De temporário a permanente

Enquanto essas medidas podem ser justificadas para conter a disseminação do vírus, os poderes de emergência carregam o risco de minar o estado de direito.

Particularmente na região do MENA, os governos e os regimes autoritários possuem antecedentes de abusar do estado de emergência para suspender instituições democráticas e direitos humanos por longos períodos. 

Por exemplo, alguns governos na região tiraram vantagem da “guerra ao terror” para estender os seus poderes, tornando o que deveria ser um estado de emergência temporário em permanente por décadas. 

A Argélia esteve sob regras de emergência por 20 anos após um confronto brutal com militantes islâmicos na década de 1990. Protestos pacíficos foram proibidos, liberdades políticas foram reprimidas, a imprensa foi censurada e as detenções arbitrárias tornaram-se comuns. Acabou somente com a Primavera Árabe em 2011.

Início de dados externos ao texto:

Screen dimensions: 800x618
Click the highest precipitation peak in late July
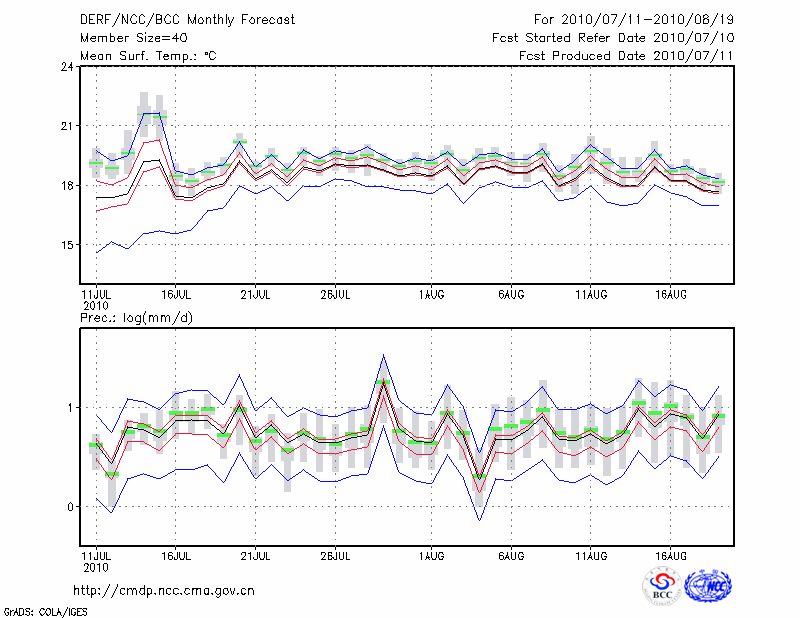click(x=383, y=381)
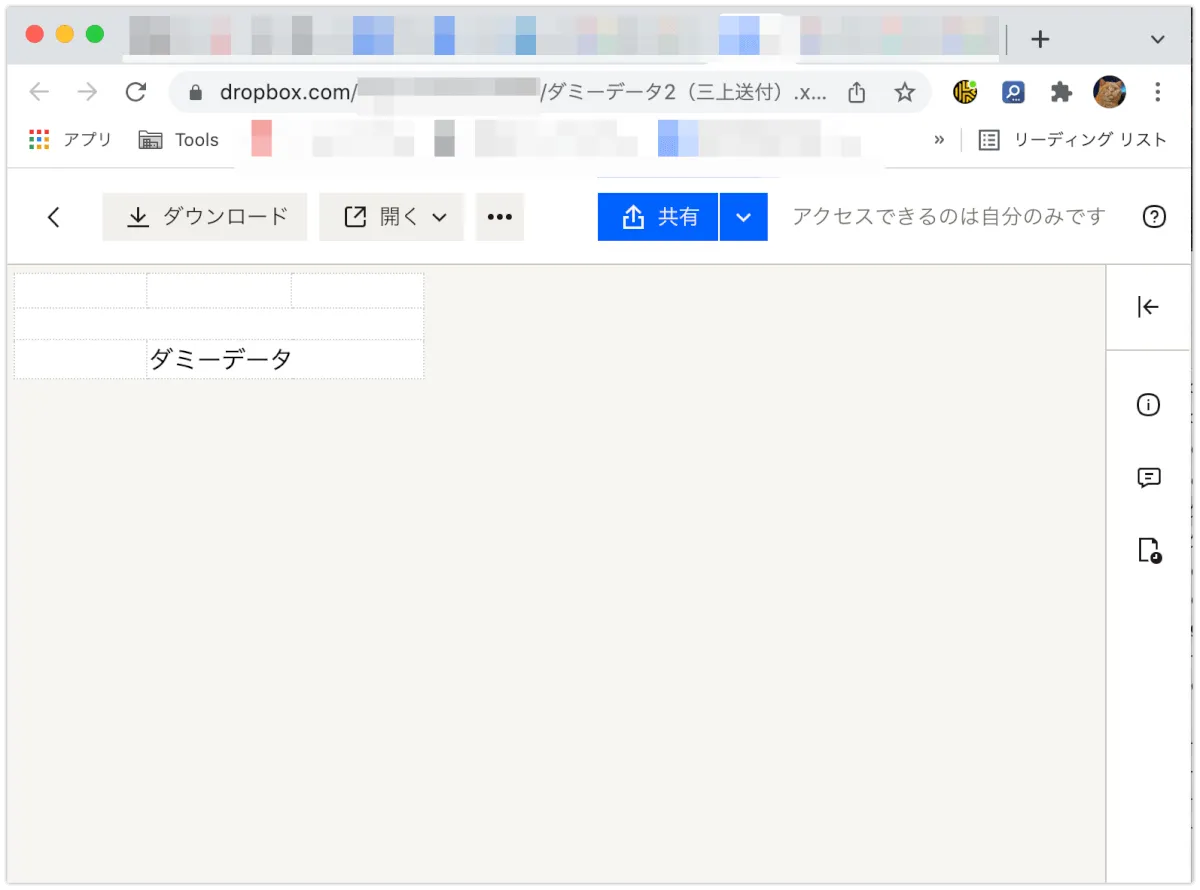Click the browser page share icon
Screen dimensions: 1200x890
856,92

O Egito esteve sob  estado de emergência contínuo por três décadas, após o assassinato do então presidente Anwar al-Sadat em 1981. Manifestantes exigiram o fim do estado de emergência durante a Primavera Árabe e enfim conseguiram sua derrubada em 2012. Porém, em janeiro de 2013, uma lei de emergência foi reintroduzida pelo já falecido presidente Mohamed Morsi — deposto num golpe militar em 2013 — para coibir novas agitações populares.

Desde então, o Egito tem alternado entre períodos de situação de não emergência e emergência, regularmente estendidas desde 2017, quando houve ataques terroristas em duas mesquitas. Essas medidas de emergência resultaram em abusos de poder sistemáticos usados para restringir encontros públicos, liberdade de imprensa e para deter pessoas por qualquer período de tempo e por praticamente qualquer motivo.

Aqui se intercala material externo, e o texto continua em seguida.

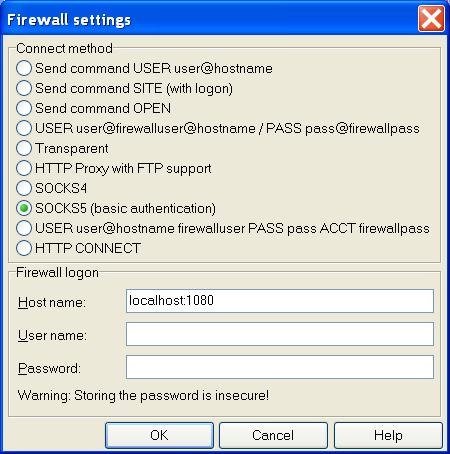The width and height of the screenshot is (450, 454).
Task: Click the Password label
Action: pyautogui.click(x=49, y=369)
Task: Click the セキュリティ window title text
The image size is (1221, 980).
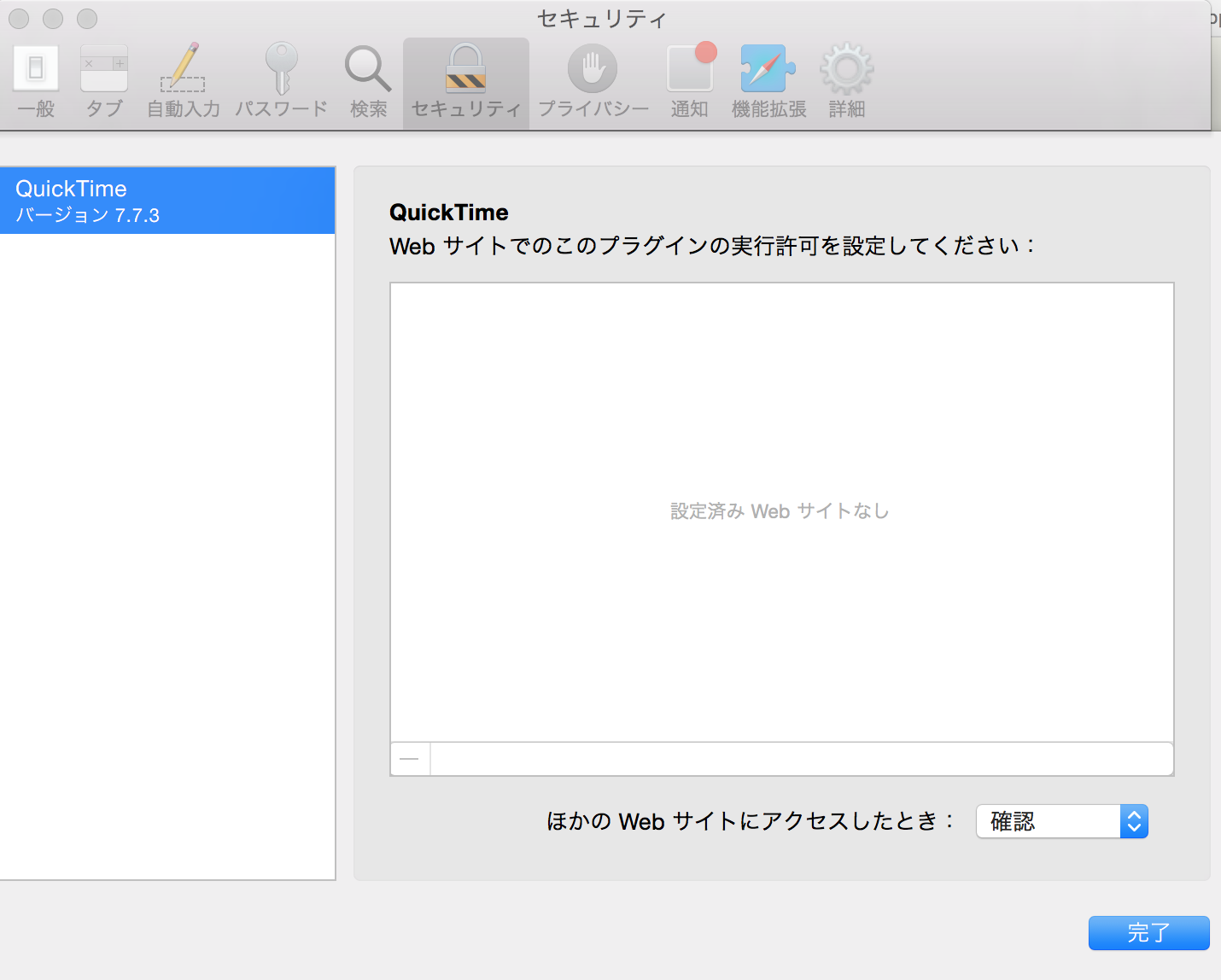Action: [601, 19]
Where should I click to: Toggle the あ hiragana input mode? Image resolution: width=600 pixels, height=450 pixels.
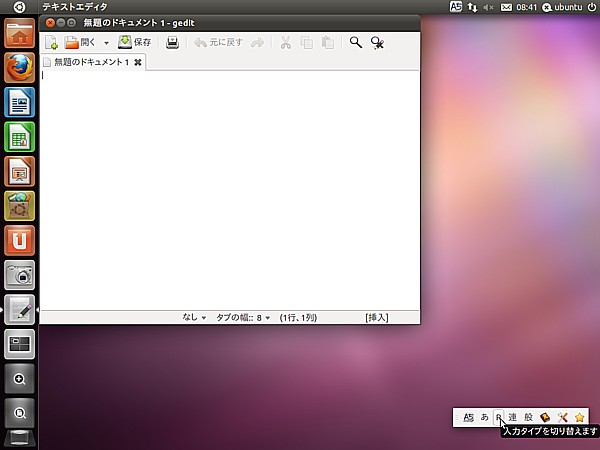(485, 417)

O Egito continua no final da lista dos índices de direitos humanos, aparecendo na posição 166 no Índice de Liberdade de Imprensa, por exemplo. 

A Tunísia está sob estado de emergência desde 2015, após um ataque terrorista contra um ônibus que levava guardas presidenciais. A medida foi continuamente estendida, levando o relator especial das Nações Unidas sobre os direitos humanos declarar, em 2017, que era uma violação do direito internacional.

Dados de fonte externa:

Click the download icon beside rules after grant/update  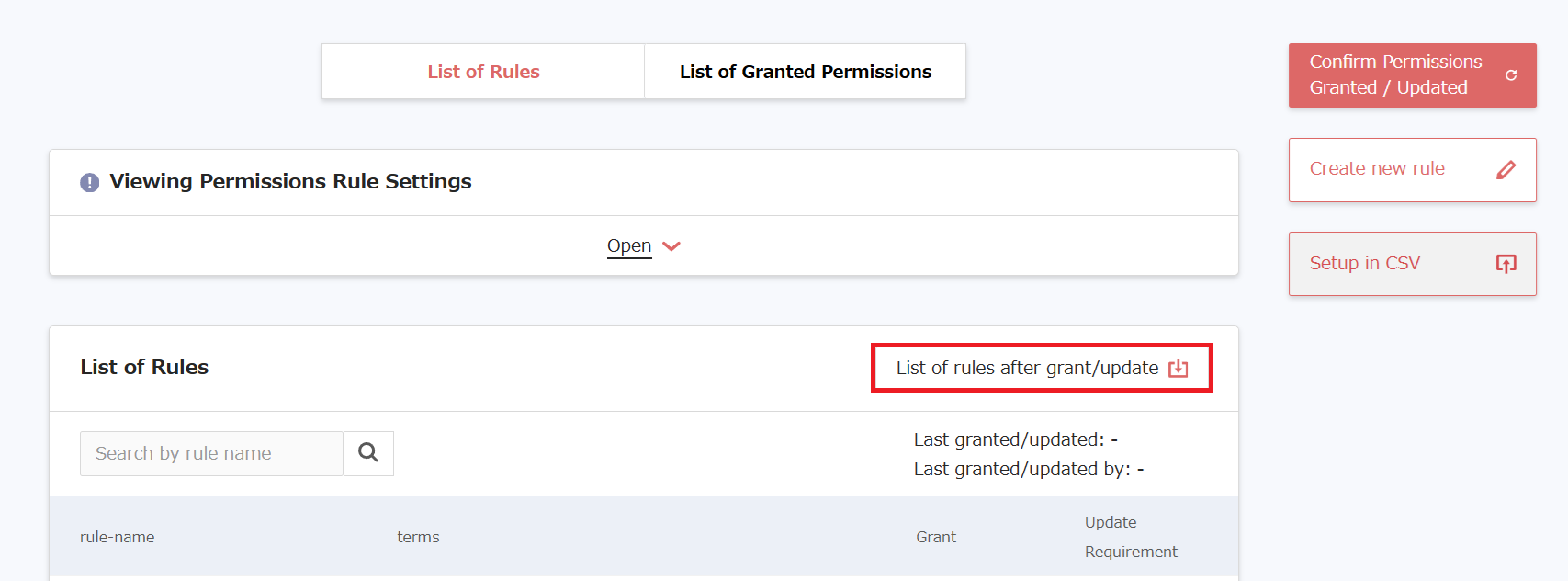[x=1179, y=369]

A tentação do abuso de poder 

Na região do MENA, as Forças Armadas têm desempenhado um papel central na aplicação de medidas contra a Covid-19, e a repressão à liberdade de expressão aumentou. 

Em março de 2020, autoridades de países como Jordânia, Argélia, Emirados Árabes, Omã, Marrocos, Arábia Saudita e Iêmen emitiram decretos banindo jornais impressos por tempo indeterminado, apesar de não haver correlação entre os jornais e a Covid-19.

Vários governos também adotaram amplas leis de crimes cibernéticos para criminalizar a desinformação e as fake news. Em abril de 2020, o governo argelino aprovou uma lei que criminaliza as “fake news” consideradas perigosas à “ordem pública e segurança do Estado“. 

O combate à desinformação tem sido usado na região como justificativa para criminalizar quem publique conteúdos que desafiem a narrativa oficial do Estado. O Marrocos deteve e condenou pelo menos uma dezena de pessoas por “espalharem rumores” ou disseminarem “fake news” sobre a Covid-19 nas redes sociais.

Mesmo em países que conseguiram frear a propagação do vírus, os estados de emergência continuam a vigorar sem haver previsão de quando a situação voltará ao normal. A Jordânia e a Tunísia ainda aplicam toques de recolher noturnos, embora o coronavírus esteja “contido“, com a desculpa de temerem uma segunda onda

No Oriente Médio, o combate ao terrorismo costumava ser usado como escudo sob o qual os estados de emergência eram justificados e mantidos. Agora, a Covid-19 serve como uma nova justificativa para o uso de plenos poderes.

Encontrar um equilíbrio entre segurança nacional e direitos fundamentais é uma área cinzenta que dá margem para interpretação.

A tentação do abuso de poderes quando os cidadãos estão mais vulneráveis e necessitam proteção é real. Um sistema forte de freios e contrapesos deve defender os direitos fundamentais durante uma emergência. Em última análise, “o teste de toda nação é como ela trata seus cidadãos em tempos de crise”, disse Michael Page, vice-diretor da Human Rights Watch no Oriente Médio.